### TASK BRIEF
Lines holding the string "Polisa" are the ones to copy from this listing.

### WORKING DATA
Content starts

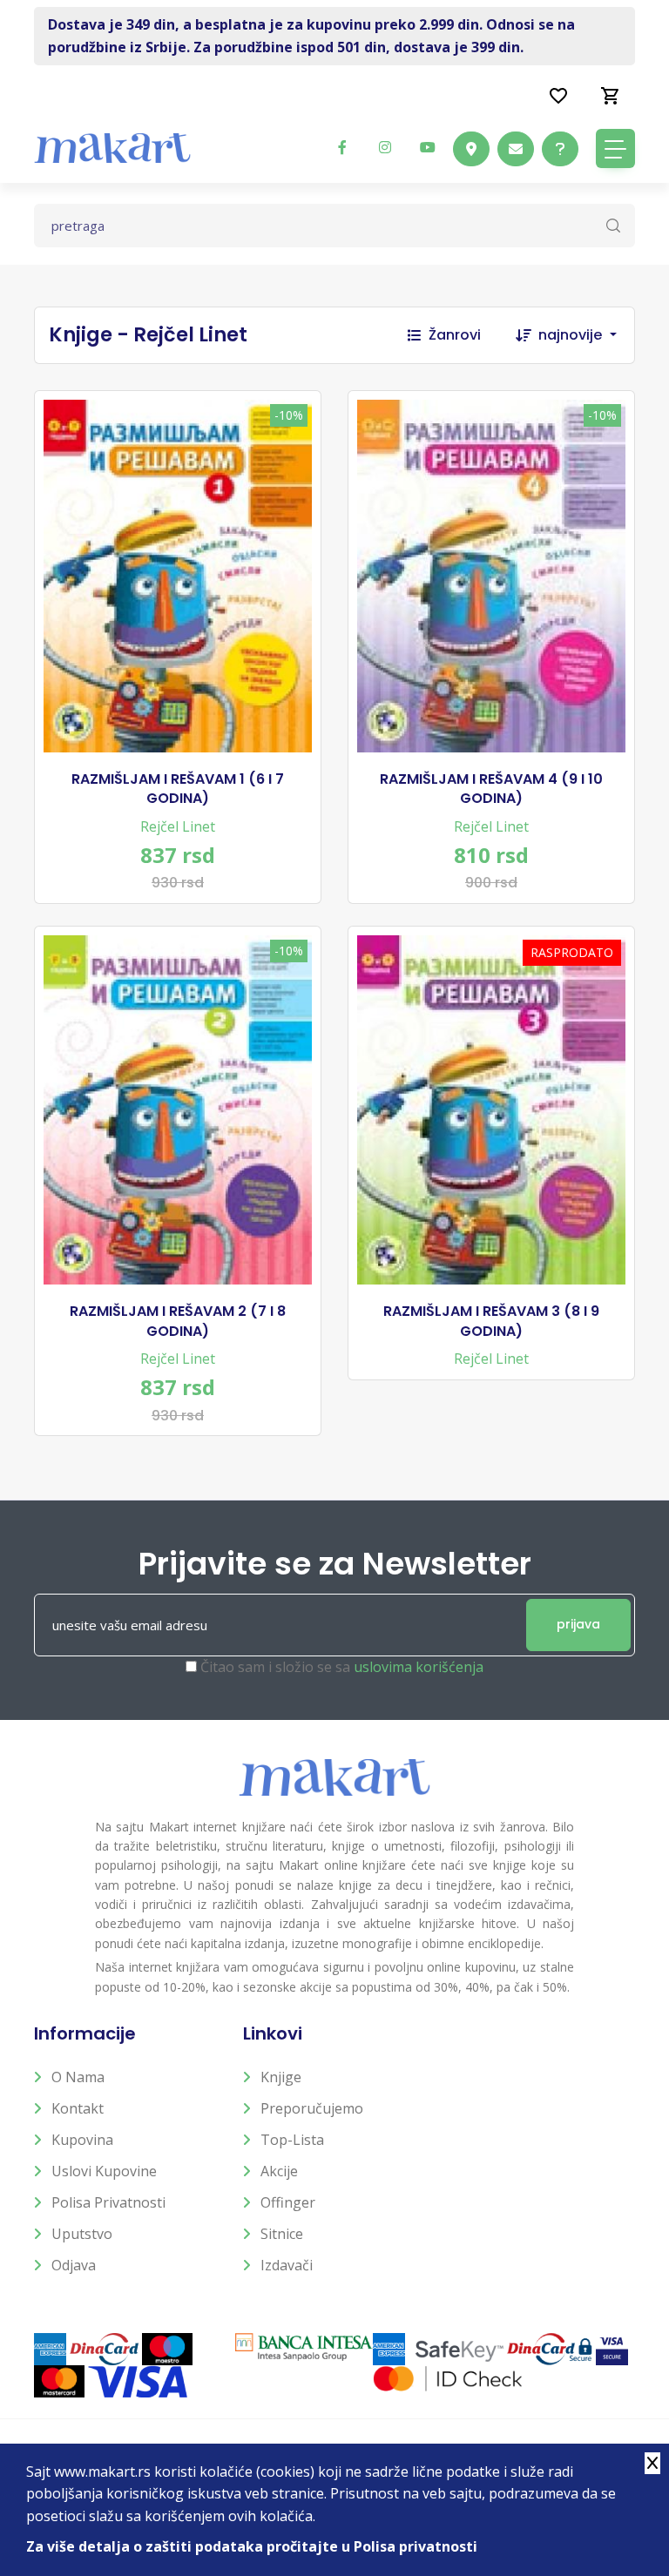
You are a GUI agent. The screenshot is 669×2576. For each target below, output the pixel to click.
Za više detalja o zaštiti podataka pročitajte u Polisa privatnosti (251, 2546)
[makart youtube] (427, 147)
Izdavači (286, 2265)
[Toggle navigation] (615, 148)
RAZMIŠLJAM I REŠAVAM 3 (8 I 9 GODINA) (491, 1321)
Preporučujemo (311, 2108)
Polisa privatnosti (108, 2202)
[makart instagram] (385, 147)
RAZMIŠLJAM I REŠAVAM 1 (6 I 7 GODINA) (177, 789)
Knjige (280, 2077)
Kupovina (82, 2139)
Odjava (73, 2265)
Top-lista (292, 2139)
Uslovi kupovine (104, 2171)
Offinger (287, 2202)
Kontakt (77, 2108)
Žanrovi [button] (455, 335)
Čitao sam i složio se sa (341, 1666)
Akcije (279, 2171)
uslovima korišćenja (418, 1666)
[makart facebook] (342, 147)
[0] (610, 95)
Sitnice (281, 2233)
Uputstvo (81, 2233)
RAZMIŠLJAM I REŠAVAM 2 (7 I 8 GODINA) (178, 1321)
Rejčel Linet (177, 826)
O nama (78, 2077)
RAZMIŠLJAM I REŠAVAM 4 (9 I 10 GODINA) (491, 789)
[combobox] (586, 335)
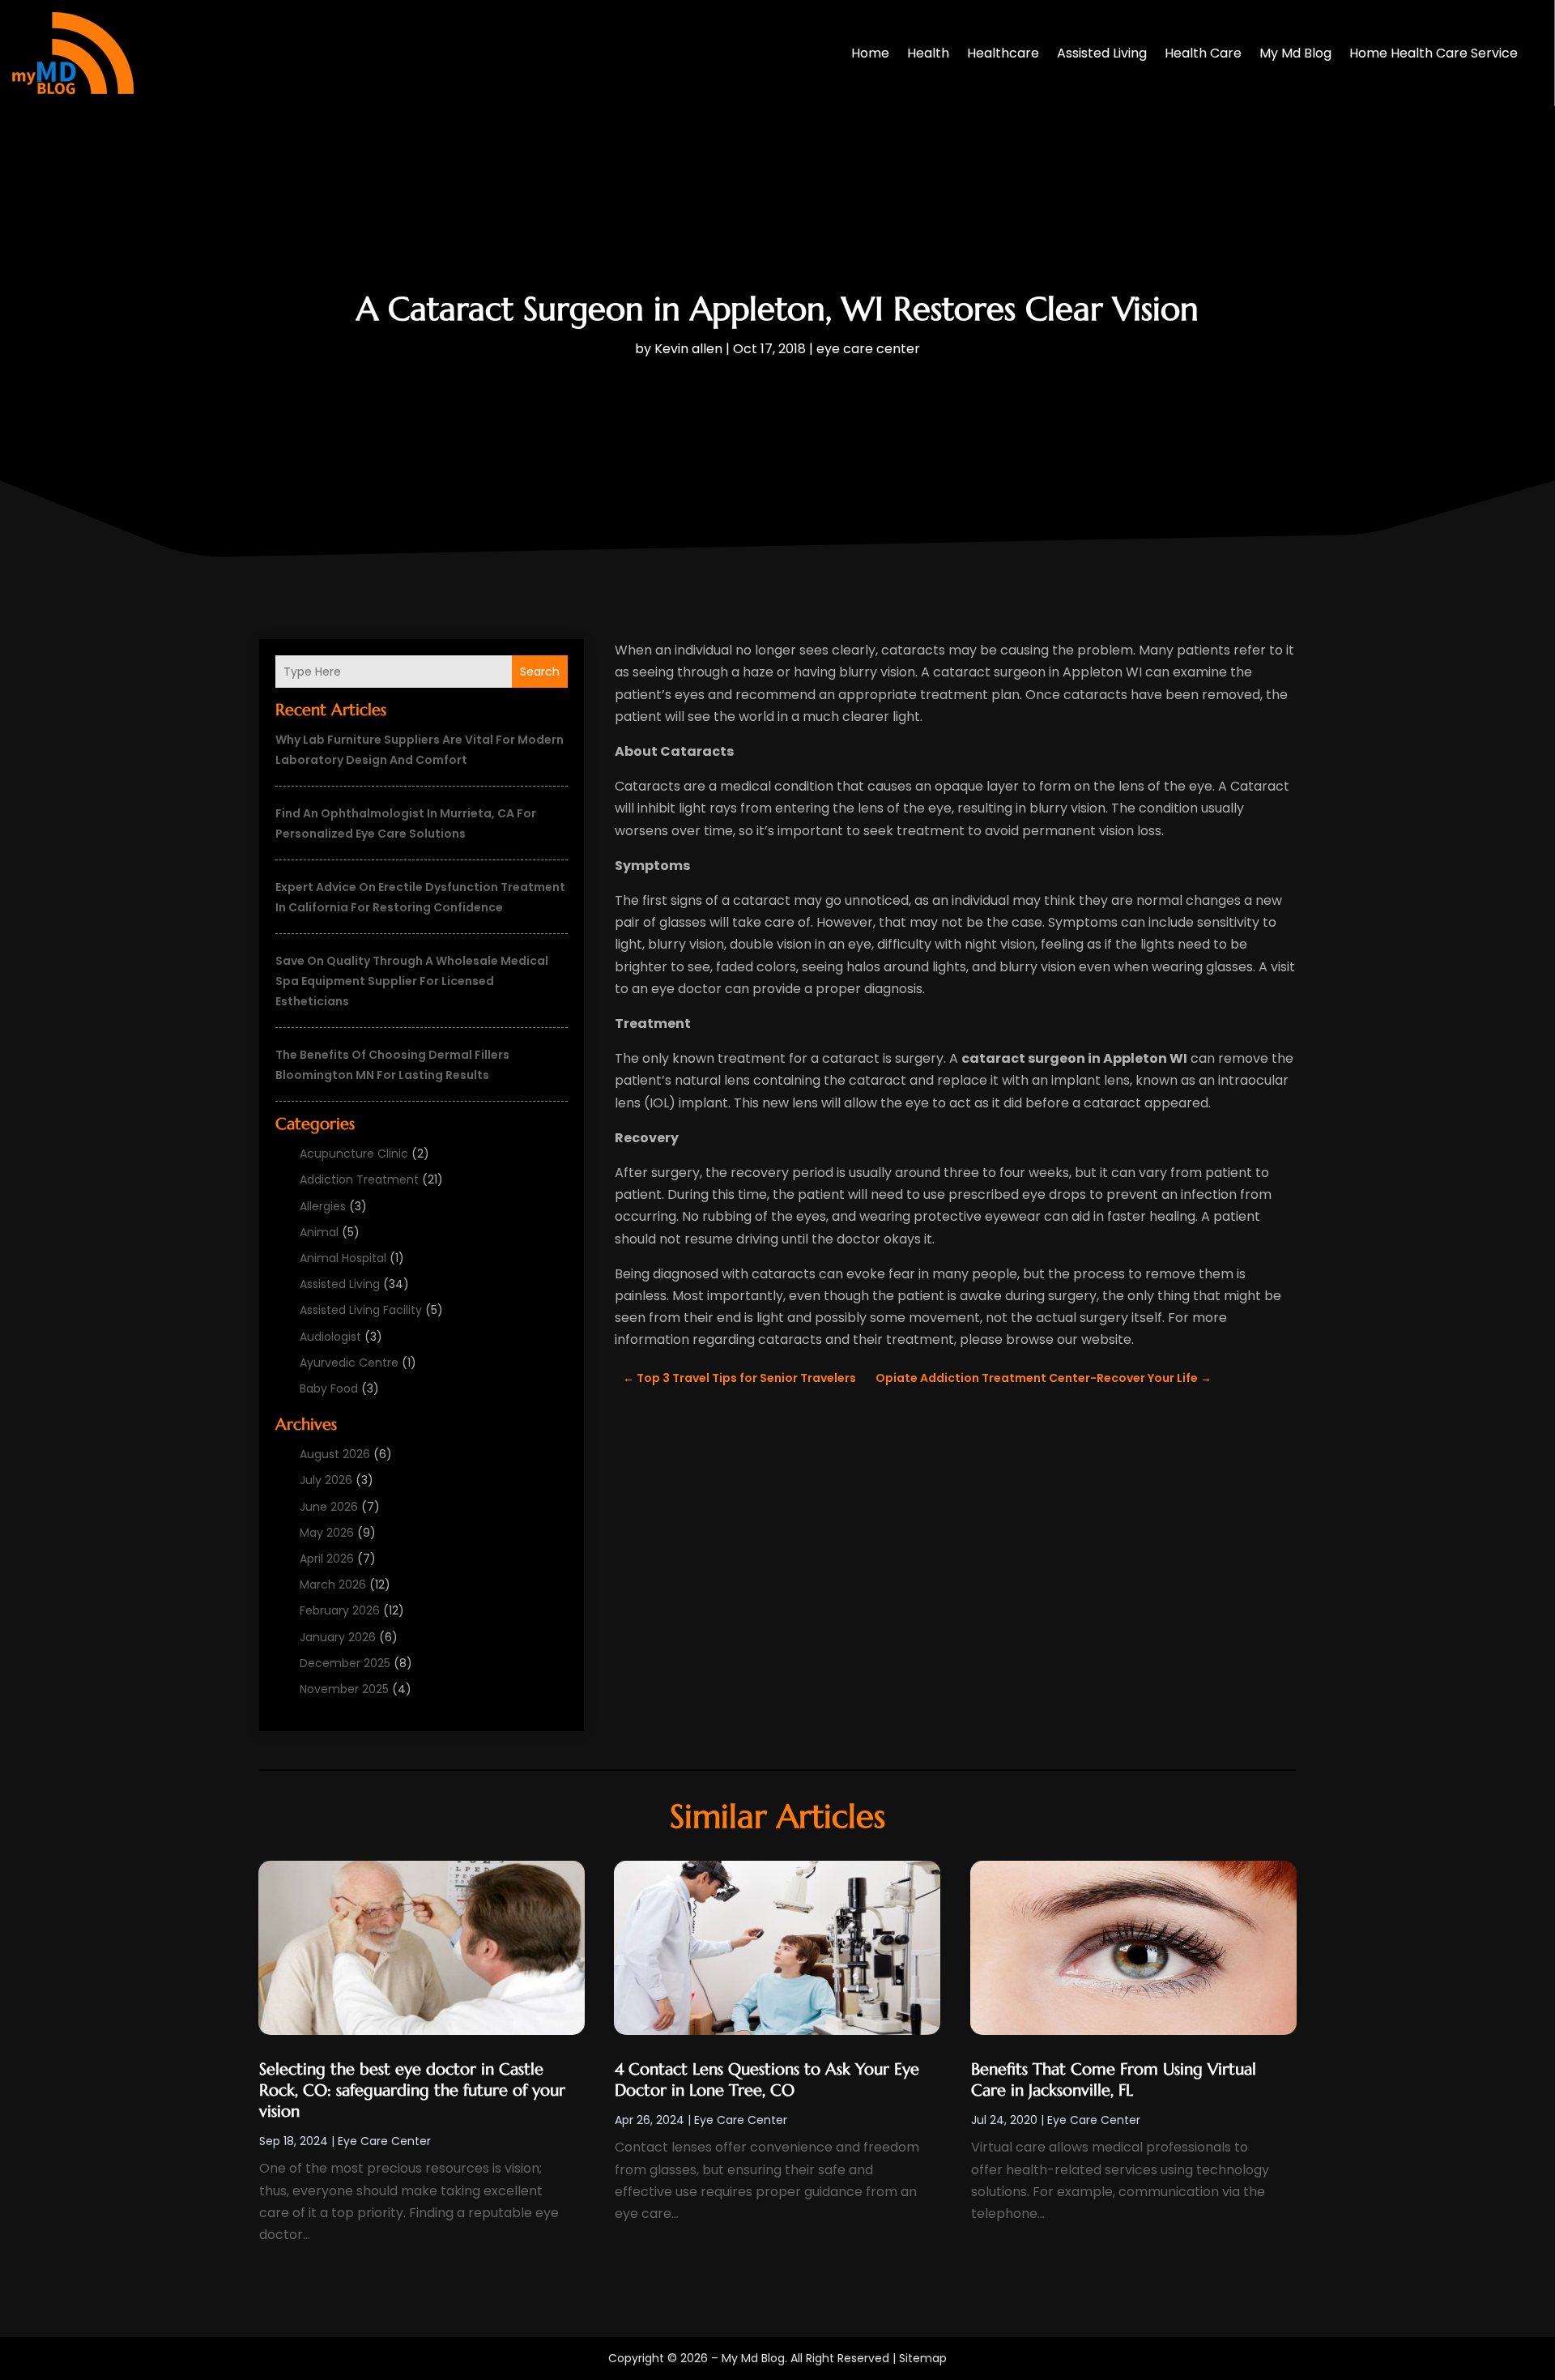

Content ends

### TASK RESPONSE
Za više detalja o zaštiti podataka pročitajte u Polisa privatnosti (251, 2546)
Polisa privatnosti (108, 2202)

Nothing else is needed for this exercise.